The Larsons' tort claim also raises the issue of whether the defendants' failure to properly respond to Angela's complaint violated Nebraska's reporting statute. That law requires all persons "having reasonable cause to believe that a child has been subjected to conditions or circumstances which reasonably would result in abuse or neglect" to "report such incident or cause a report to be made to the proper law enforcement agency...." Neb.Rev.Stat. § 28-711 (Reissue 1989). While the determination of "reasonable cause" certainly qualifies as a discretionary function, the duty to report the suspected abuse to the proper authorities once such reasonable cause has been established is a purely ministerial act, utterly devoid of any discretion or policy judgment. I believe that PLSD officials clearly had reasonable cause as a matter of law to report Angela's abuse as early as Friday, January 27, 1989, and certainly once the background check revealed Szynskie's sordid past. As such, I believe that PLSD's failure to follow the clear mandate of the Nebraska reporting statute despite the existence of "reasonable cause" represents the dereliction of a ministerial duty. At the very least, I would remand this issue to the district court for further consideration of whether or not such reasonable cause existed from January 27, 1989, to January 31st of that year.


1. The Honorable Lyle E. Strom, then Chief Judge of the United States District Court for the District of Nebraska.
2. About three weeks later, the state charged Szynskie with sexual abuse. Ultimately, a jury convicted him, and he was sentenced to jail for the crime.
3. A motion for judgment as a matter of law now encompasses all motions labeled as motions for judgment notwithstanding the verdict or motions for a directed verdict. Fed.R.Civ.P. 50 (subdiv. (a), cmt. to 1993 amend.). Consequently, we will apply cases discussing the standard of review for a motion notwithstanding the verdict interchangeably with cases discussing motions for judgment as a matter of law. McKnight, 36 F.3d at 1400 n. 1.
4. 42 U.S.C. § 1983 provides in relevant part: Every person who, under color of any statute, ordinance, regulation, custom, or usage, of any State ... subjects, or causes to be subjected, any citizen of the United States ... to the deprivation of any rights, privileges, or immunities secured by the Constitution and laws, shall be liable to the party injured in an action at law, suit in equity, or other proper proceeding for redress.
5. The Larsons actually learned about Szynskie's prior arrest at about the same time that the school officials learned of it from the Chief of Police.
6. According to the intracorporate conspiracy doctrine, a corporation cannot conspire with itself through its agents when the acts of the agents are within the scope of their employment.
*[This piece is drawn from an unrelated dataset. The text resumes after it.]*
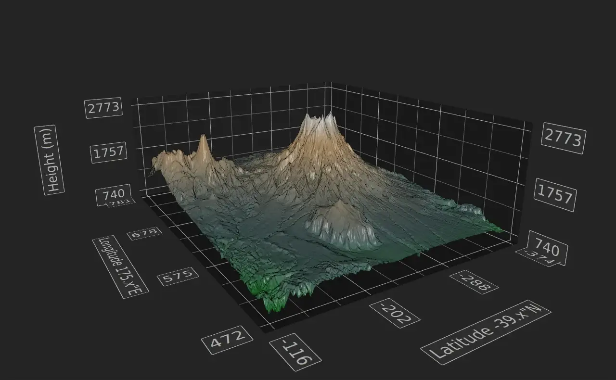Click the 575 longitude tick label
The width and height of the screenshot is (616, 380).
pyautogui.click(x=178, y=276)
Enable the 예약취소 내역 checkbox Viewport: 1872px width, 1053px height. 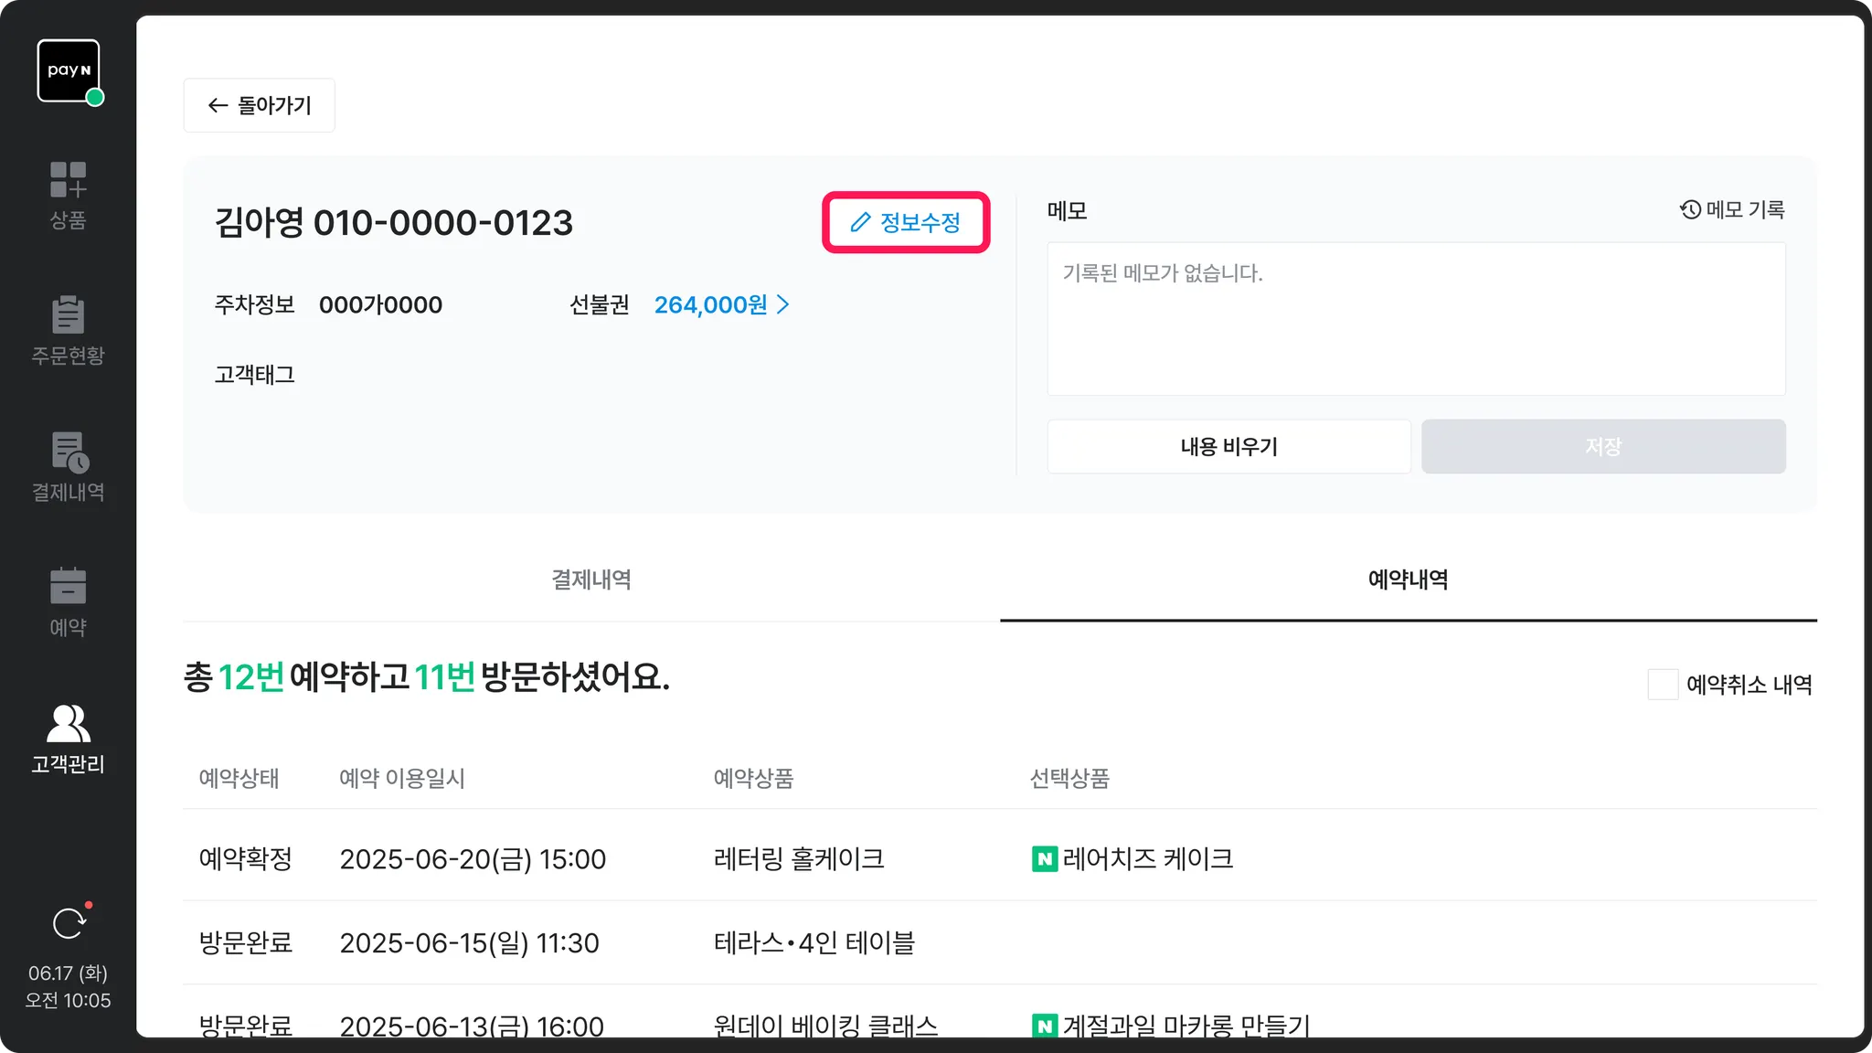click(1663, 685)
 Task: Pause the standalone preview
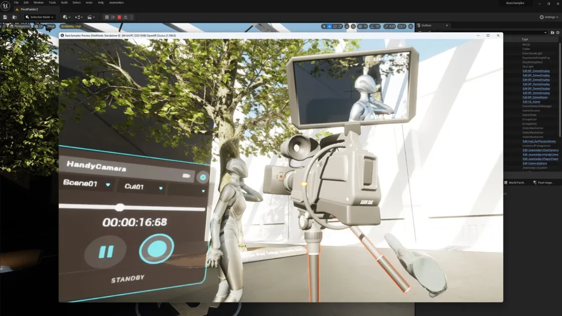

Runs After v. United States, 766 F.2d 347, 354 (8th Cir.1985). The intracorporate conspiracy doctrine is equally applicable to governmental entities such as school districts. Id.
7. REPORTING OF SUSPECTED ABUSE/NEGLECT OF STUDENTS (5015) The District recognizes its responsibility in helping prevent abuse. The District and its employees will follow applicable state laws in the reporting of suspected cases of abuse or neglect. The superintendent is responsible for formulating a procedure to be followed by District employees to be followed in suspected cases of child abuse or neglect.
1. REPORTING OF SUSPECTED ABUSE/NEGLECT OF STUDENTS (5015) The District recognizes its responsibility in helping prevent abuse. The District and its employees will follow applicable state laws in the reporting of suspected cases of abuse or neglect. The superintendent is responsible for formulating a procedure to be followed by District employees to be followed in suspected cases of child abuse or neglect.